Analysis Pages

Themes in Birches

The Conflict Between Fantasy and Reality: In the speaker’s stream of consciousness, two voices diverge and chatter along in a parallel tension. The first voice is that of fantasy; it longs for the woodland birches to stand as symbols of personal meaning. It assumes the birch trees were bent by a boy at play, a boy much like the speaker once was, glimpsing heaven in the exhilarating heights of the birches. The second voice is that of reality; it understands the “Truth” that the birches were bent by a storm and that any illusions otherwise are an indulgence. This voice’s “Truth” reaches much farther, however, for it knows that the glimpse of heaven high in the birches is merely a glimpse; one cannot escape the earth.

The Power of Memory: The speaker’s memories of childhood create a deeper layer of events and meanings in the narrative of the poem. Confronting the arching birches, the speaker is immediately reminded of his own childhood days spent swinging upon and bending birch trees. Because those childhood memories are so laced with bliss, the speaker, now laden with the responsibilities and difficulties of adult life, sees in his past the image of heaven. Looking at the birch trees afresh, he wonders whether such heaven remains available to him.
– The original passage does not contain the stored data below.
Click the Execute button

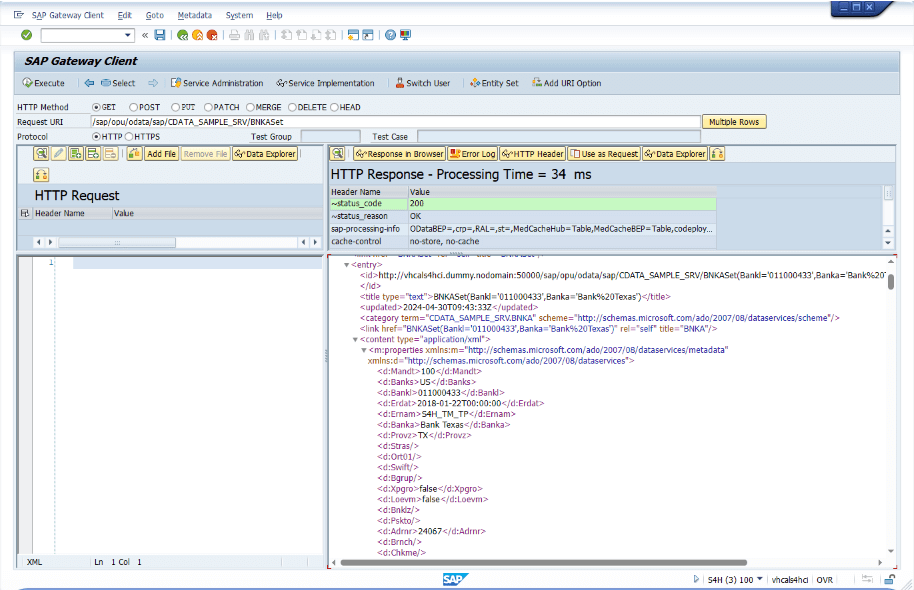tap(43, 83)
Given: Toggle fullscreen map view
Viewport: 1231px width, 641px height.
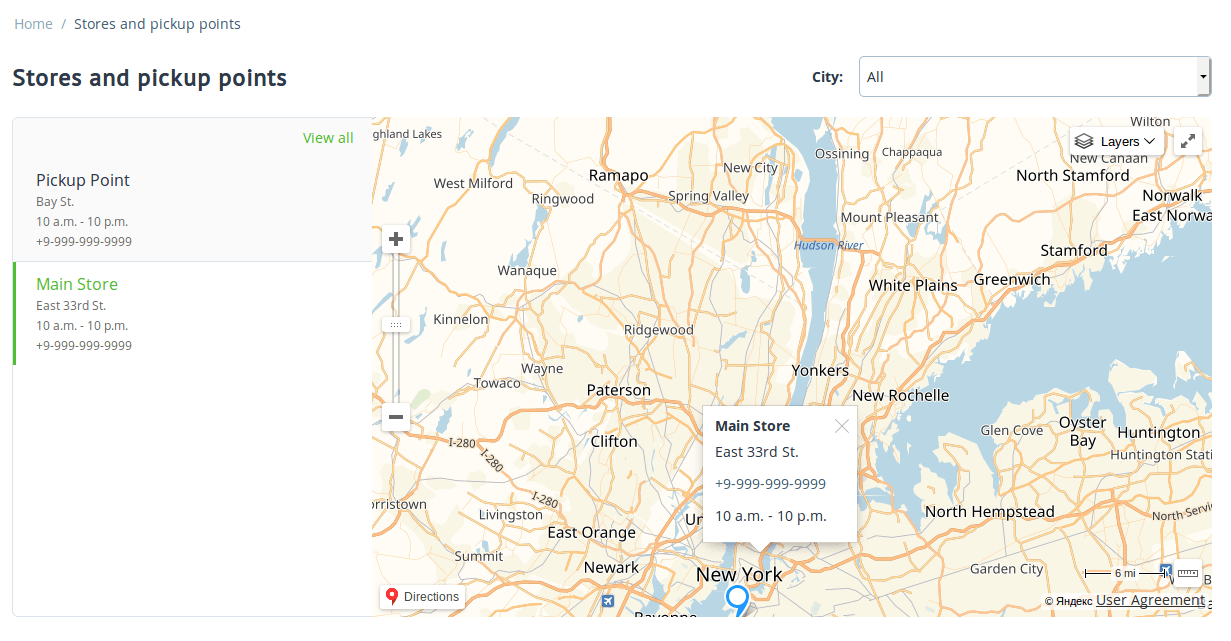Looking at the screenshot, I should pos(1187,142).
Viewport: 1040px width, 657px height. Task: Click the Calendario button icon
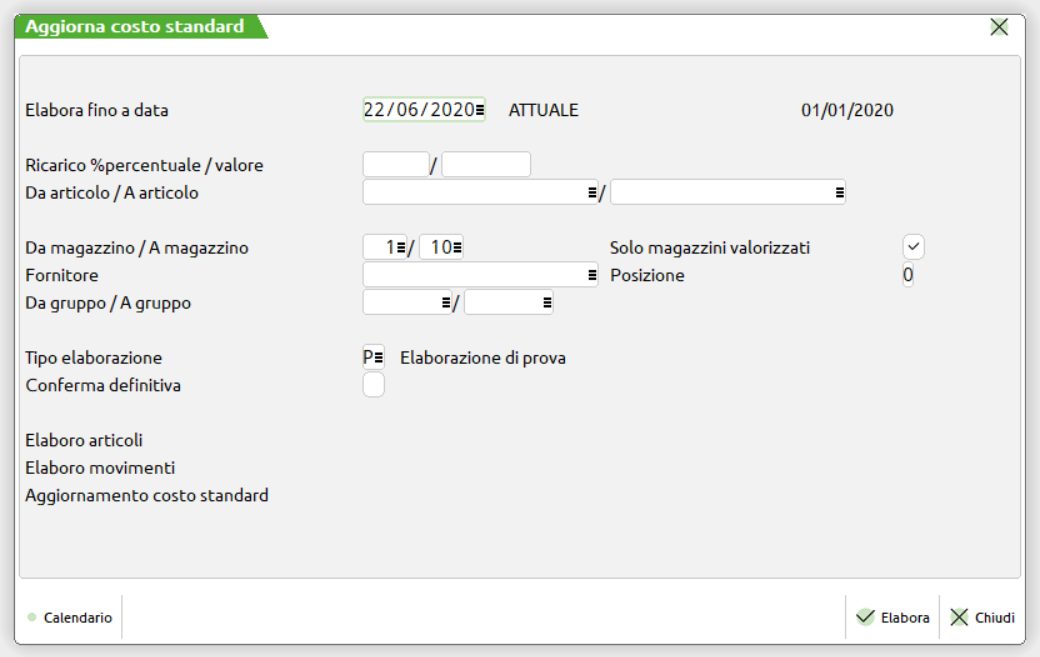click(x=32, y=618)
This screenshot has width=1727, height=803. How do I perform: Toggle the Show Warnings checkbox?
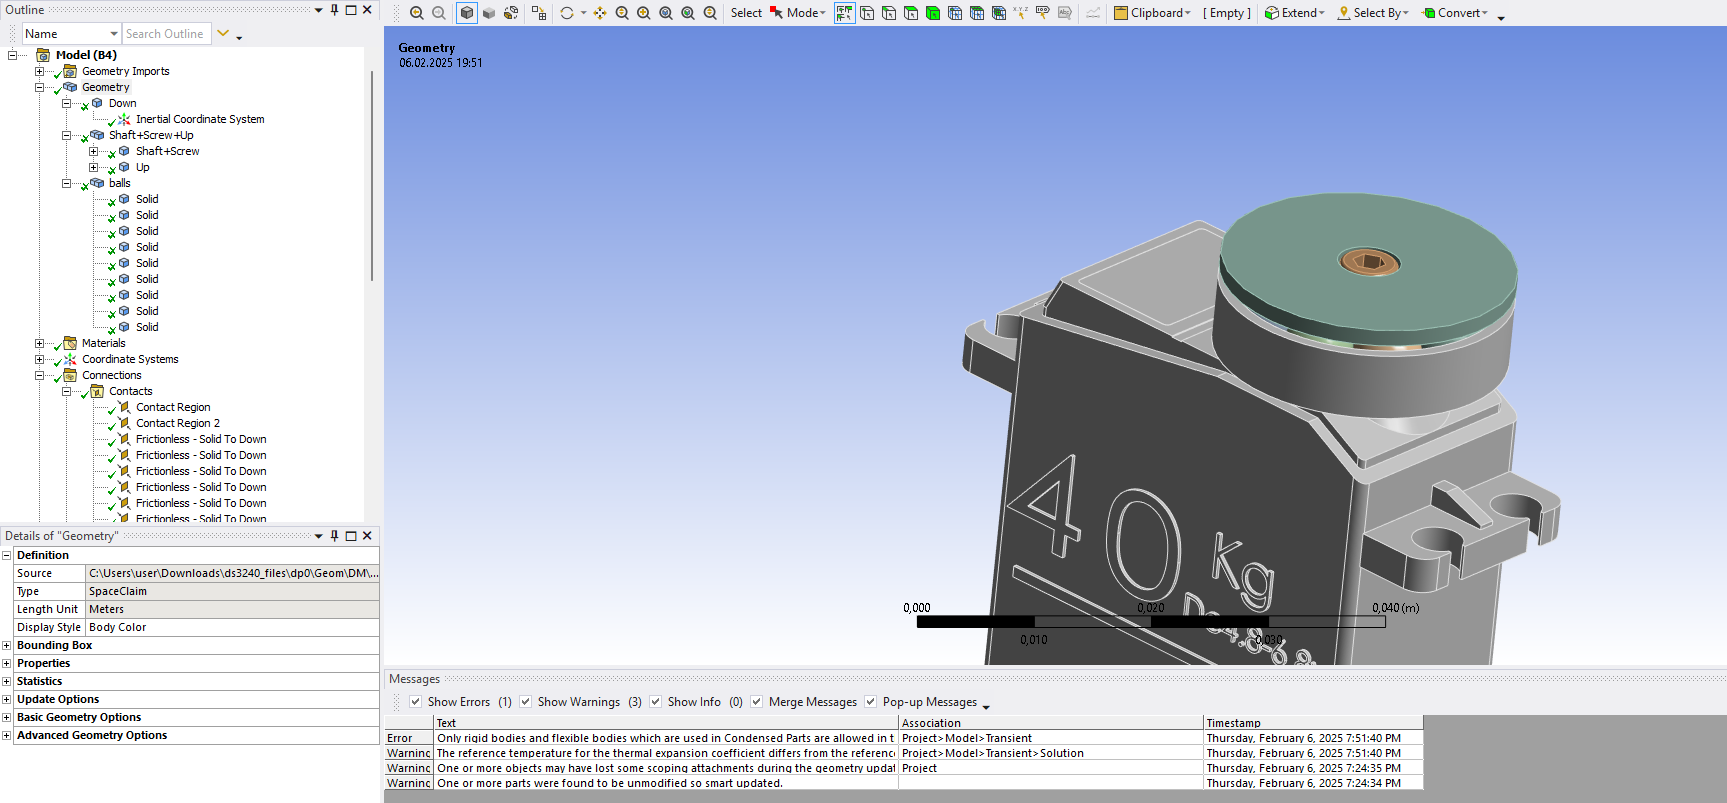(525, 702)
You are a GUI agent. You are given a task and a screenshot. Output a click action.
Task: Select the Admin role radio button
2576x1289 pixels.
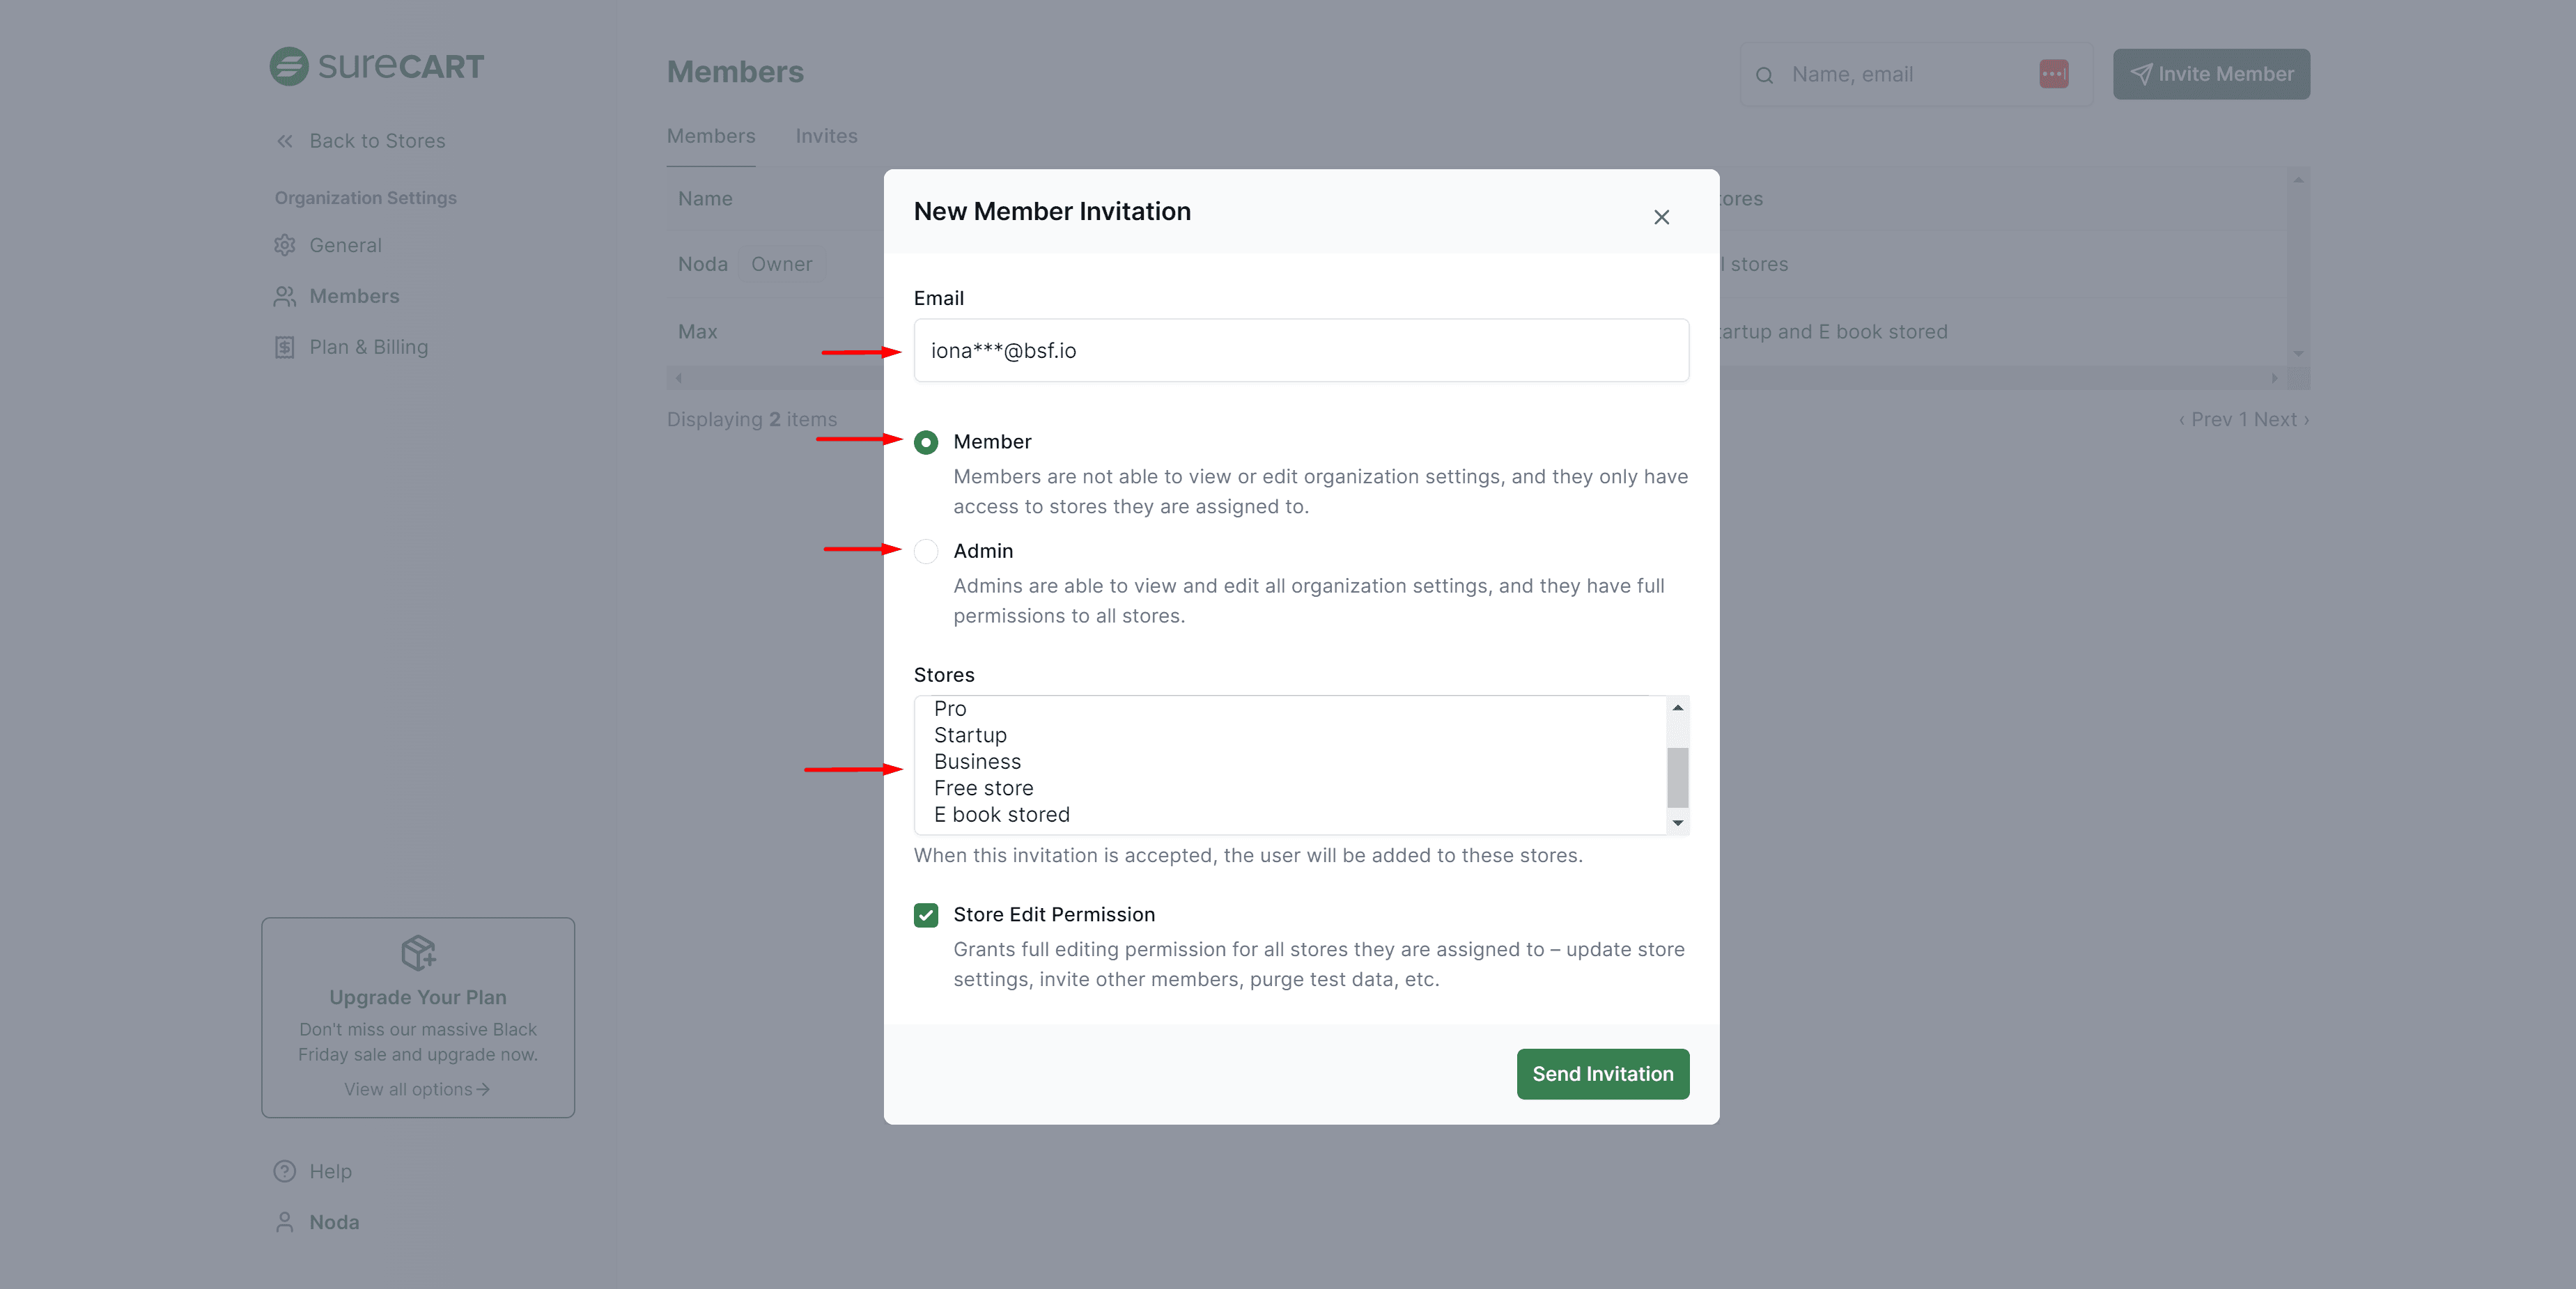click(926, 551)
The Longing for Heaven and the Pull of Earth: The centrality thematic duality of the poem is that of heaven and earth. It is a tension which arises from the speaker’s boyhood memories of birch swinging, moments which were heavenly in their ascendent lightness and carefreeness. It is such a state of Edenic innocence the speaker longs for now as he strides the woods as an adult, freighted with the cares and sorrows of maturity. Gravity is the proper metaphorical force here, for the speaker feels weighed down toward the earth. The speaker strives to locate a resolution between his desire for heaven and his fate on earth.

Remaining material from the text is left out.